A normal savings bank could command equity capital at a 1x multiple, maybe 1.2x if things go well.
But Seongshin with its 42% Project Financing weighting and accumulated non-performing loans is different. 0.7x to 0.8x.
80 billion won in equity capital at 0.7 to 0.8 times.
“Acquisition price: 60 billion. Even with a premium, cap it at 70 billion.”
It was neither generous nor stingy.
The minimum Park Han-su’s pride could accept, and the amount that wouldn’t strain Kim Jong-su either.
Below that, she wrote the equity structure.
“Bukchon supplies 50 billion or more.”
Kim Jong-su funds the bulk of it.
“My 5% goes in through SJ Holdings. About 3 billion ought to cover it.”
She capped the marker and stepped back once the layout was complete.
Consortium structure, acquisition price, equity distribution.
The numbers were sound. The logic was sound.
What remained was one thing.
“Park Han-su.”
She needed to convince him to sell to this side, not to Jungseong.
Numbers won’t work.
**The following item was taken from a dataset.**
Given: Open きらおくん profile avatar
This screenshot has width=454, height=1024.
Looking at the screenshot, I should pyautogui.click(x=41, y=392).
If Jungseong bids higher, it’s over.
What moves Park Han-su isn’t money—it’s trust.
‘Before I’d turn my bank into a construction company’s piggy bank, I’d shut the doors.’
Park Han-su wants to sell to someone who will protect Seongshin.
Until now, it had been orchestrating from the shadows—moving Kim Jong-su, bringing Yoon In-chul on board, designing the consortium.
But Park Han-su is different. He’s not someone who can be persuaded by documents and numbers.
A man who’s weathered forty years in finance reads people in the end, not spreadsheets.
She wrote one final line on the board.
[Park Han-su – Meeting]
“I think it’s time I met him myself.”